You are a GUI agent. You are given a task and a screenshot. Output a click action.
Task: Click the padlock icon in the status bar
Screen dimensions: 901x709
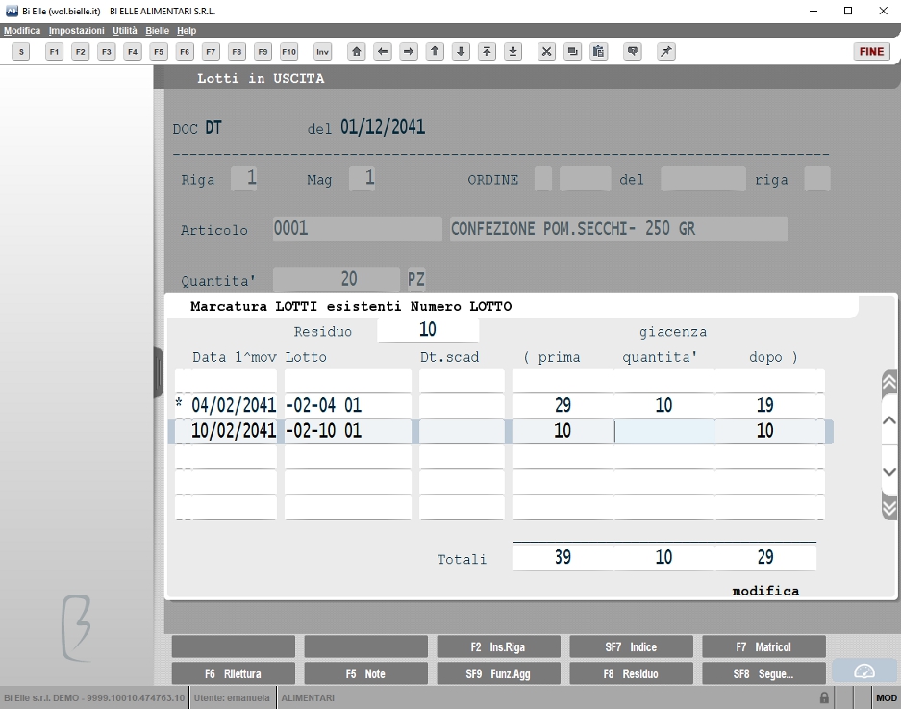[824, 697]
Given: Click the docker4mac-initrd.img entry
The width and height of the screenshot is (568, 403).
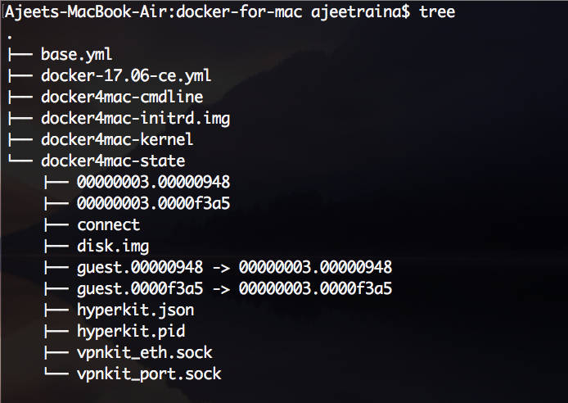Looking at the screenshot, I should pyautogui.click(x=135, y=119).
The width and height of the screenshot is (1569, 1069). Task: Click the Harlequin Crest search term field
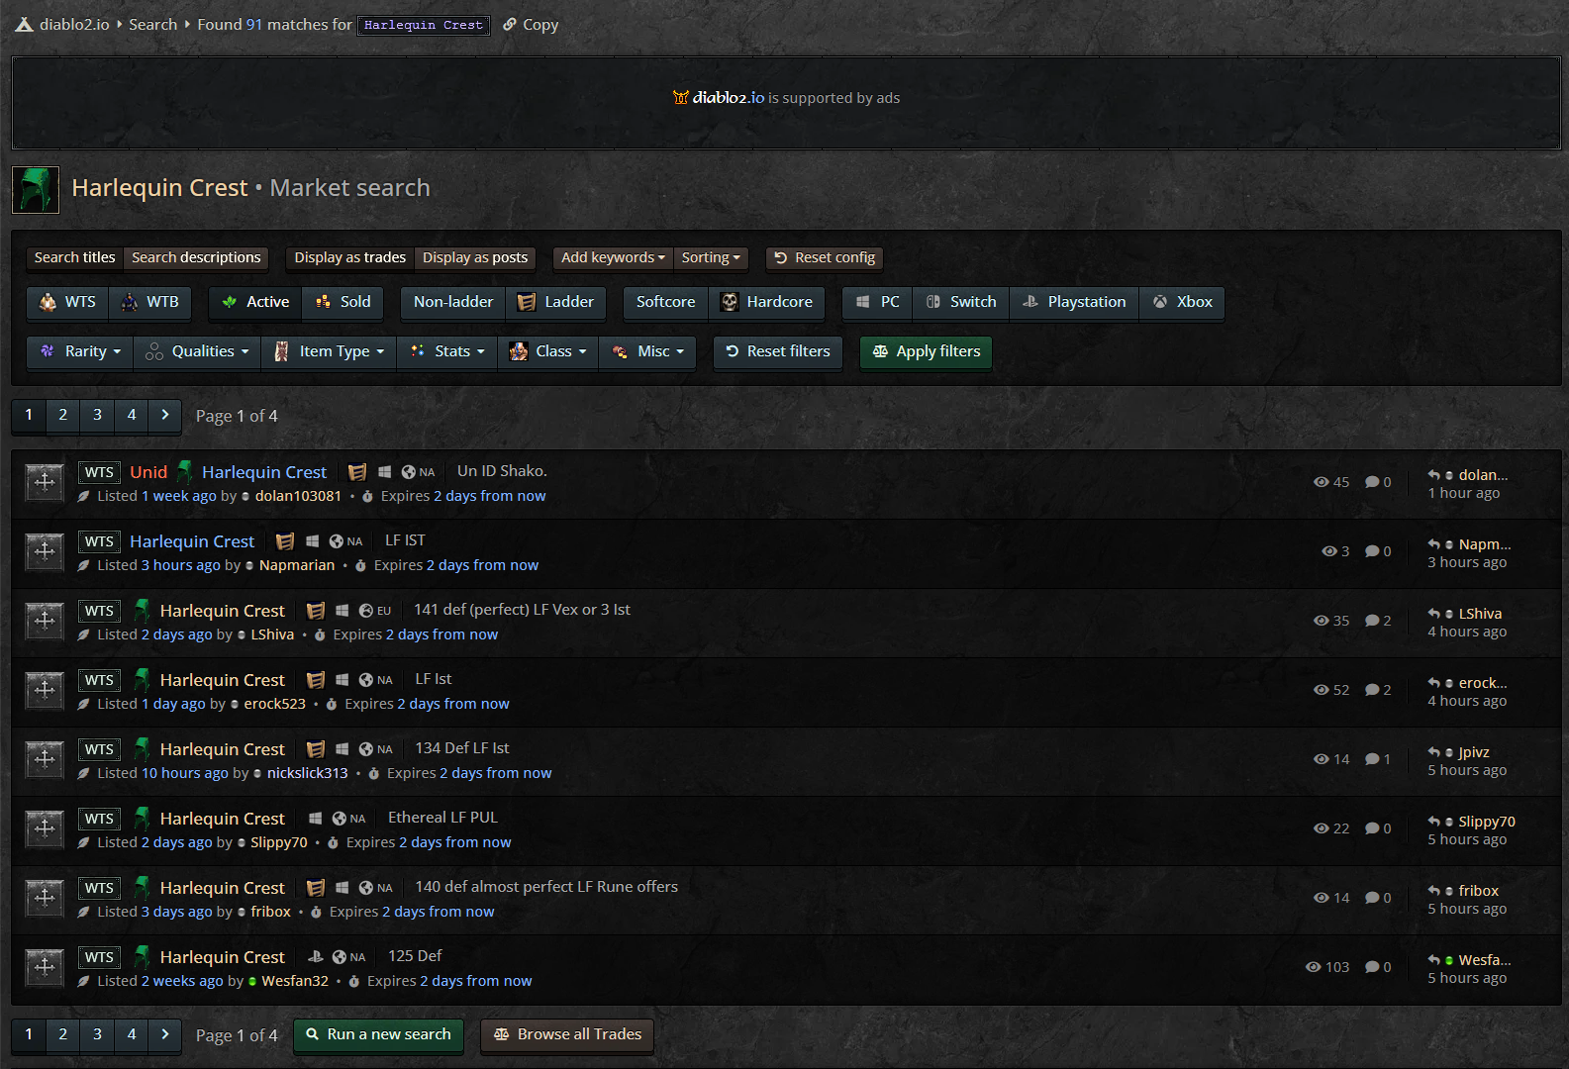(x=423, y=25)
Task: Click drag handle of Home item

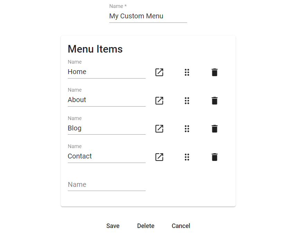Action: coord(187,72)
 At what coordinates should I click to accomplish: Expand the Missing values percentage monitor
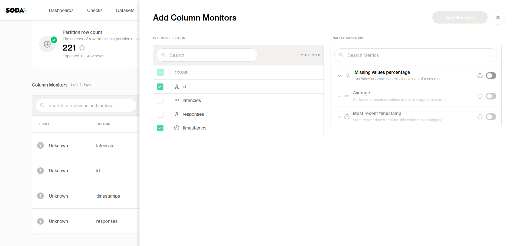pos(339,76)

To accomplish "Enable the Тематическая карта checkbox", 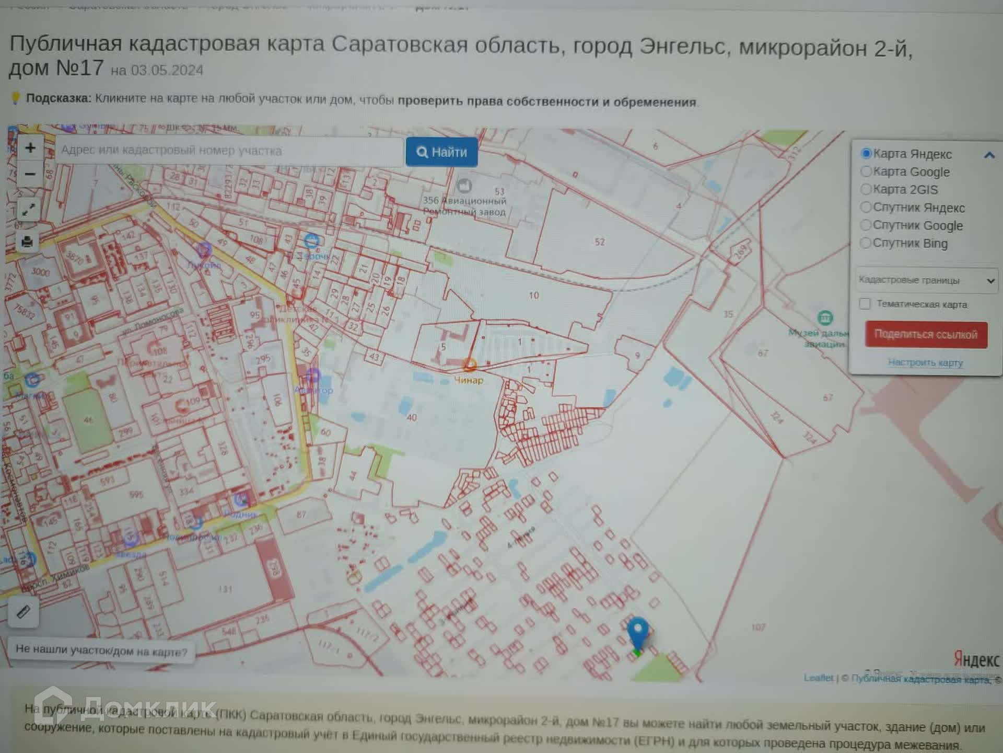I will click(865, 304).
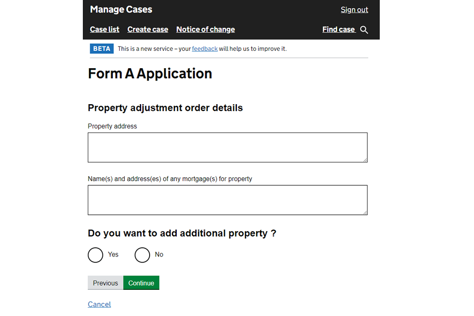
Task: Grab the Property address textarea resize handle
Action: tap(365, 159)
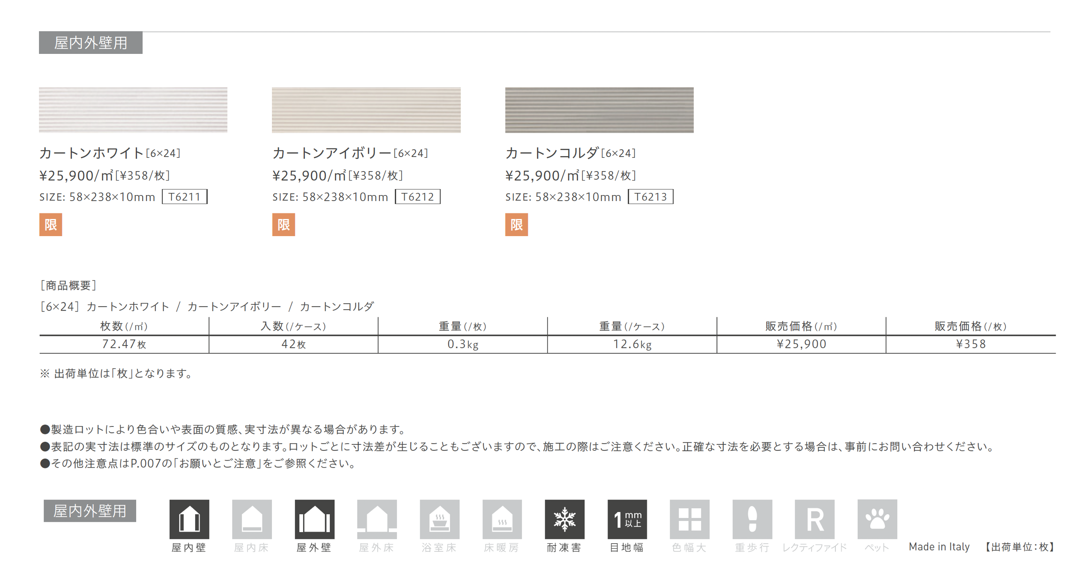Click the カートンホワイト tile swatch image
The width and height of the screenshot is (1089, 586).
point(133,110)
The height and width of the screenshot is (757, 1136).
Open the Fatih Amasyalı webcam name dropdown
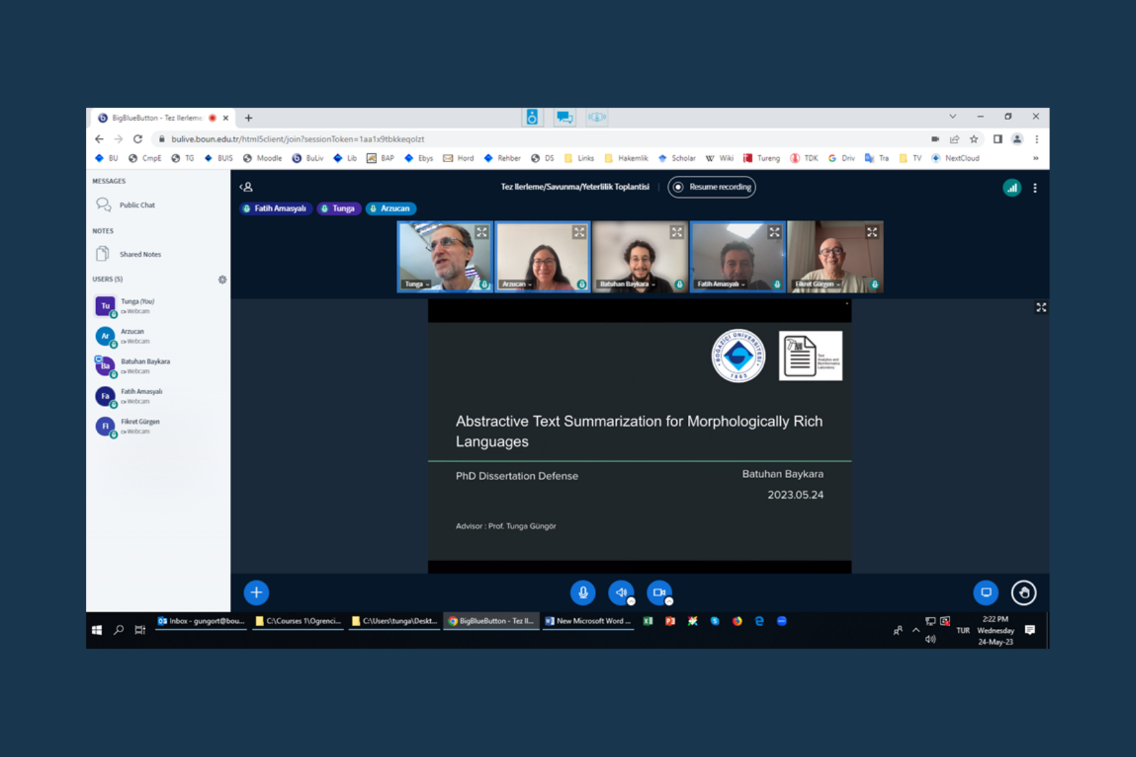pyautogui.click(x=721, y=284)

◆ ◆ ◆

> [Problem details] Reproduce the stretch of the records from the line that contains "The width and height of the screenshot is (1569, 1069)." through the line that contains "pos(339,76)", and leave the pictures out of your answer.

> [Solution to the exercise]
The width and height of the screenshot is (1569, 1069). Task: Click the Harlequin Crest search term field
(x=423, y=25)
Task: Click drag handle of Home item

Action: coord(187,72)
 At what coordinates should I click to accomplish: Expand the Missing values percentage monitor
pos(339,76)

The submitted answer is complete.